Now i just wanna live

by Armyluver23   May 20, 2013


Dreams are what you make it as some say/dreams are what you see when reality dont live up to what you want/dreams are what you wanna put into your goals but my dreams never end without seeing the daily set of my real world..you see i use to want that small house,five rooms, two kids, a great husband and a family dog to come home from my nine to five kick my shoes off and start dinner for my family.
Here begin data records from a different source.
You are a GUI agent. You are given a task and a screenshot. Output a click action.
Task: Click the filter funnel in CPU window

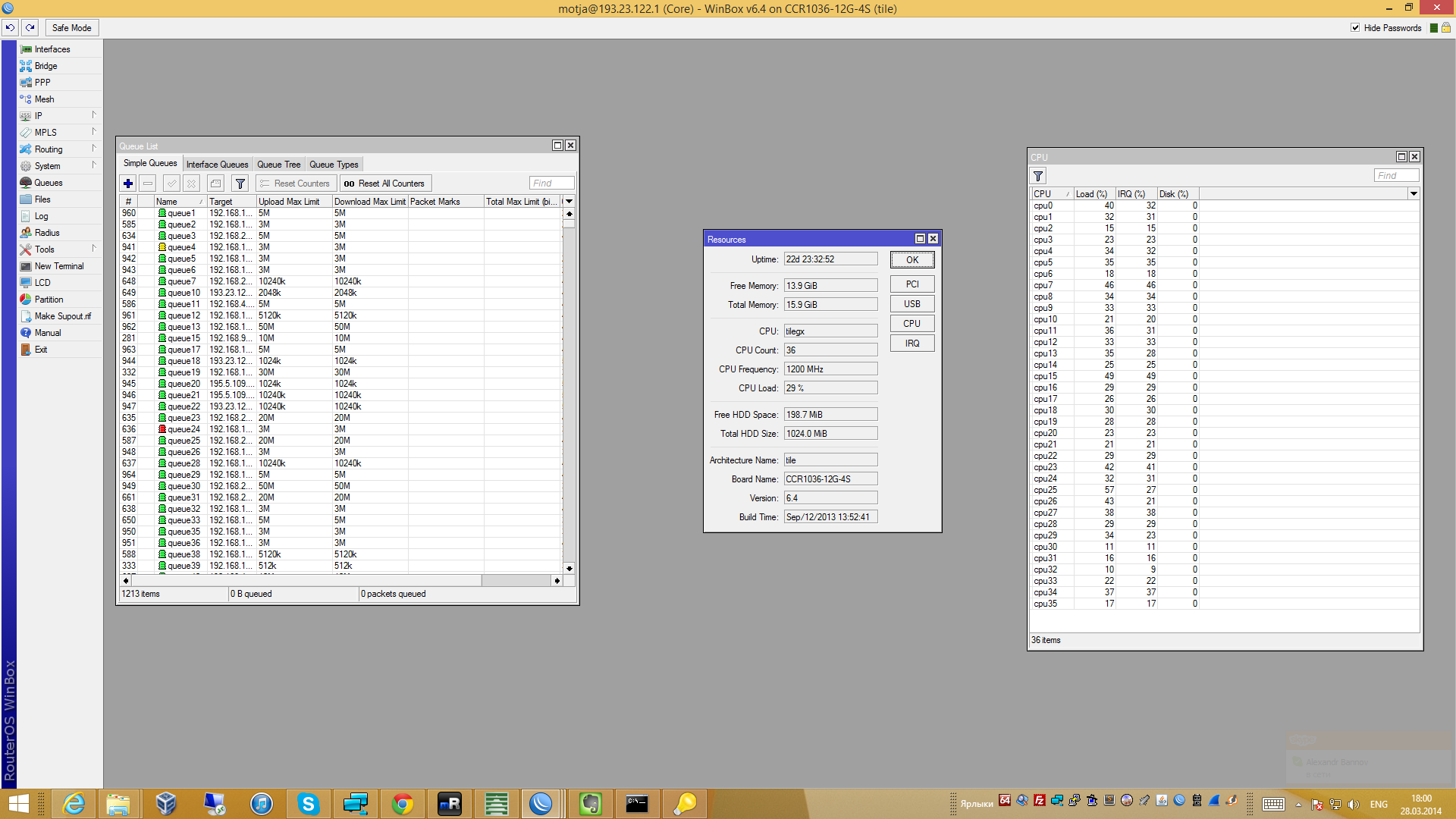1038,176
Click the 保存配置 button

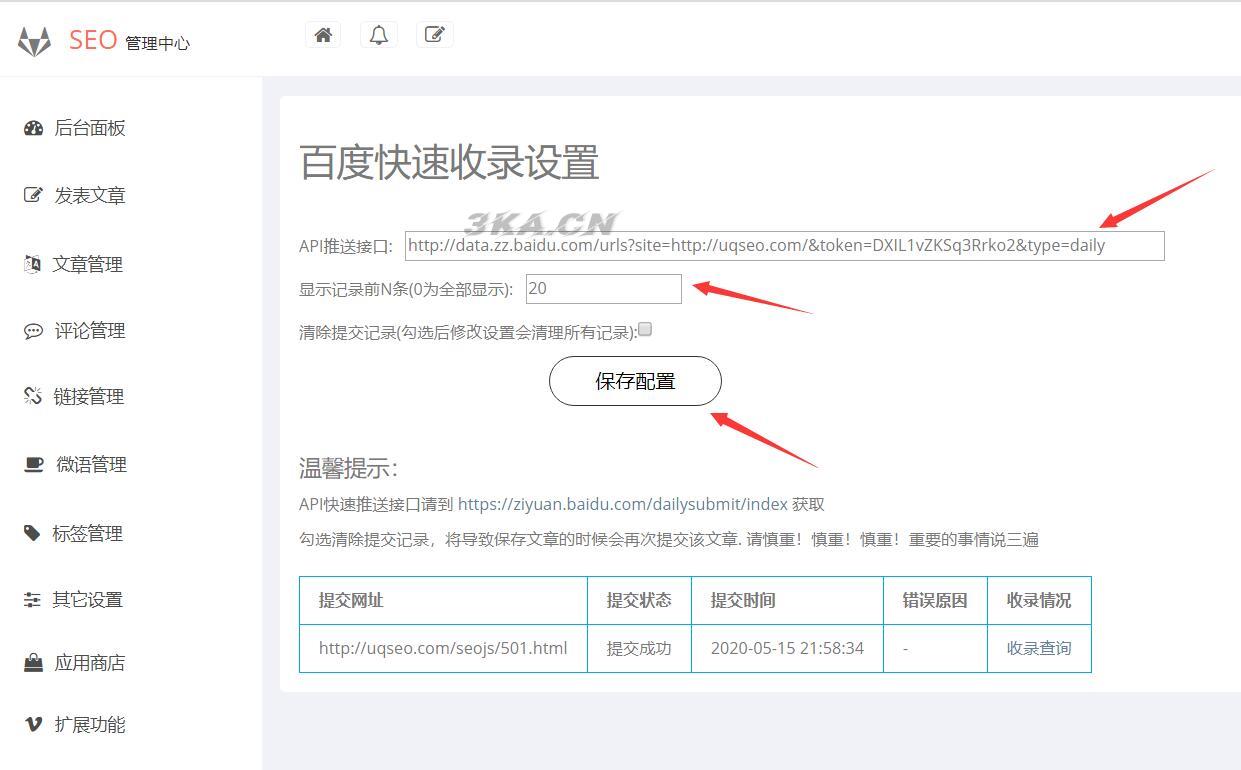[634, 381]
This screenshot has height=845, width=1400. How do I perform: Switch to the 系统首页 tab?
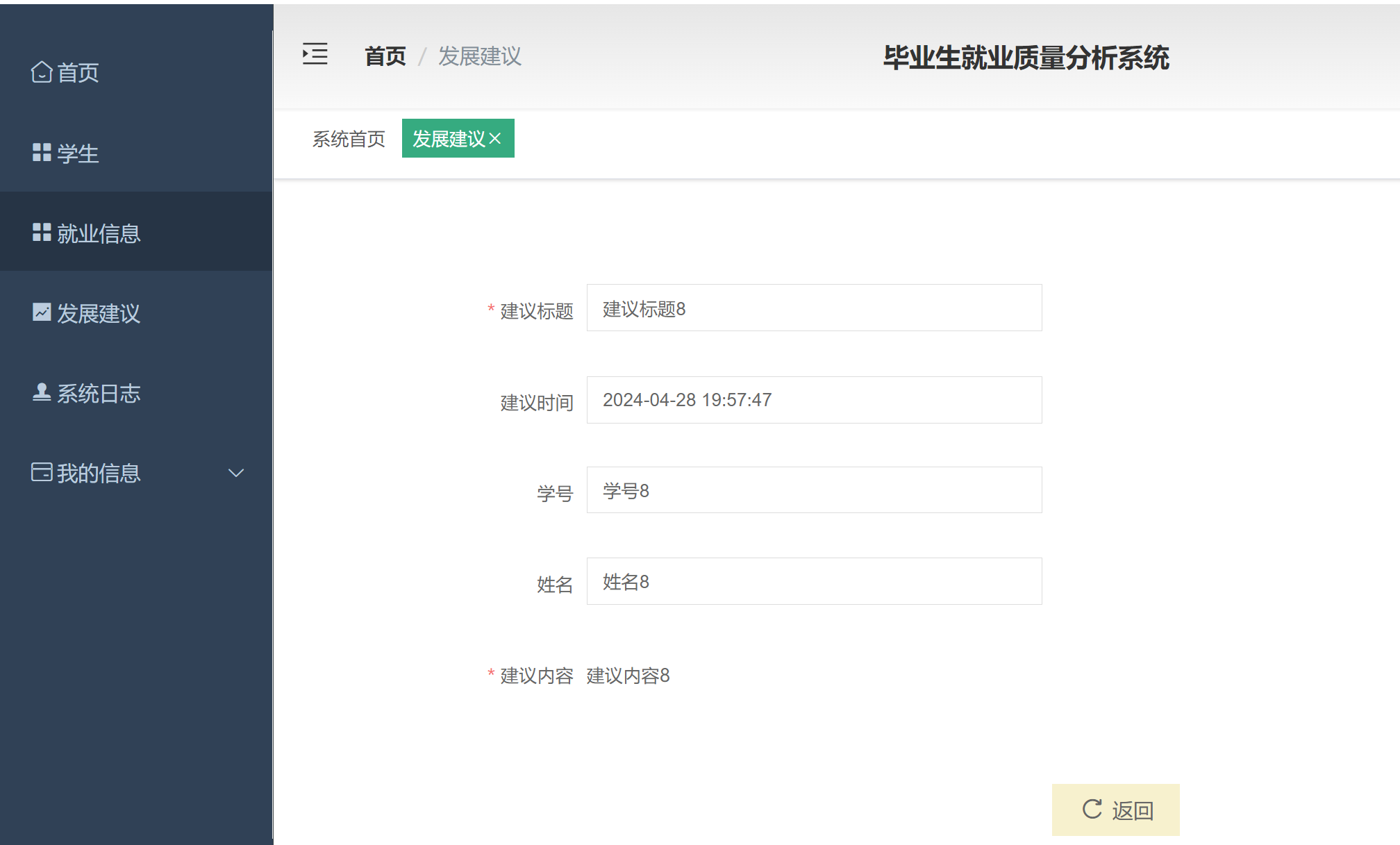point(348,139)
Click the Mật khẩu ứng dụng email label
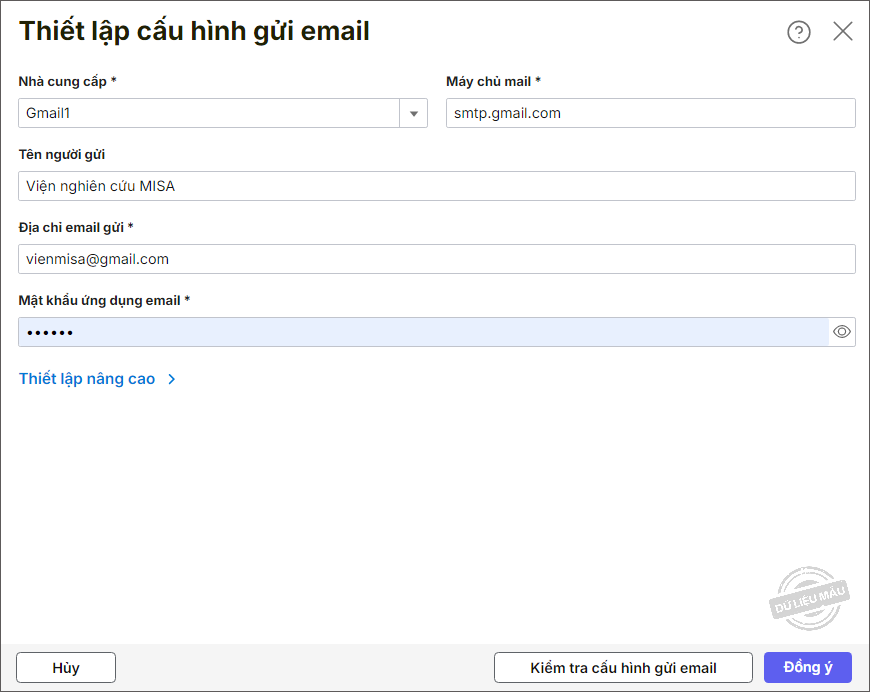This screenshot has height=692, width=870. click(104, 300)
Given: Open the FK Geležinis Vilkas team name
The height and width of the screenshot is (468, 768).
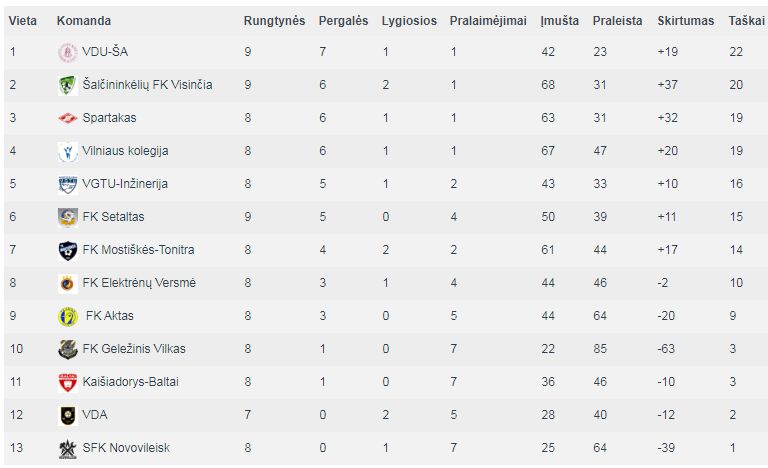Looking at the screenshot, I should [134, 349].
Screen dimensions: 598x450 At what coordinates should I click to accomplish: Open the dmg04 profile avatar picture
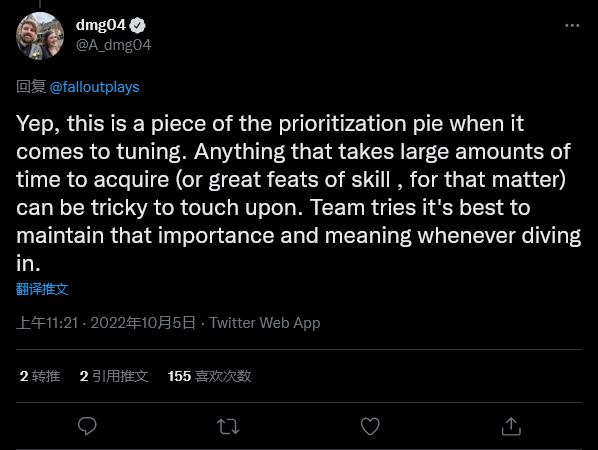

To have game night every thursday and sex with my husband three times a day like the bible say.I use to want that perfect world..but now i just wanna live; i just wanna get by and thats sad...i just wanna workd so hard and grind just to hold on to my hard earn money and never spend it on anything i dont need like red bottoms just to walk to the front of the club or a 3.5 million dollar car i cant afford..now i just wanna live...in a condo by myself;no kids,no husband,one car,a fish tank,and a pit bull...a gun in my night stand and a bible in my bottom draw..people ask me where do i see myself in five years...i would surpise myself if i knew that answer to not love anything you do but enjoy the fact that money can be made to not dream but have nightmares cause this world aint even close to what your young dreams wanted cant even say i want that white fench around my big white house and a garden every spring just to see the flowers grow i cant even say i want that degree in my china closet too show how much i put in cause school and me is def a dead end..i cant even say i want that young dream perfect world anymore cause all my dreams turn into dreams and nightmares and when im up and the sunrise for another day i cant determine where to start all i know is get this money and live comfortable and thats sad when you cant even tell your dreams and nightmares apart so when you ask me about a perfect world, perfect dont exist; the onoly existent is the path im not on and i dont even know where to start.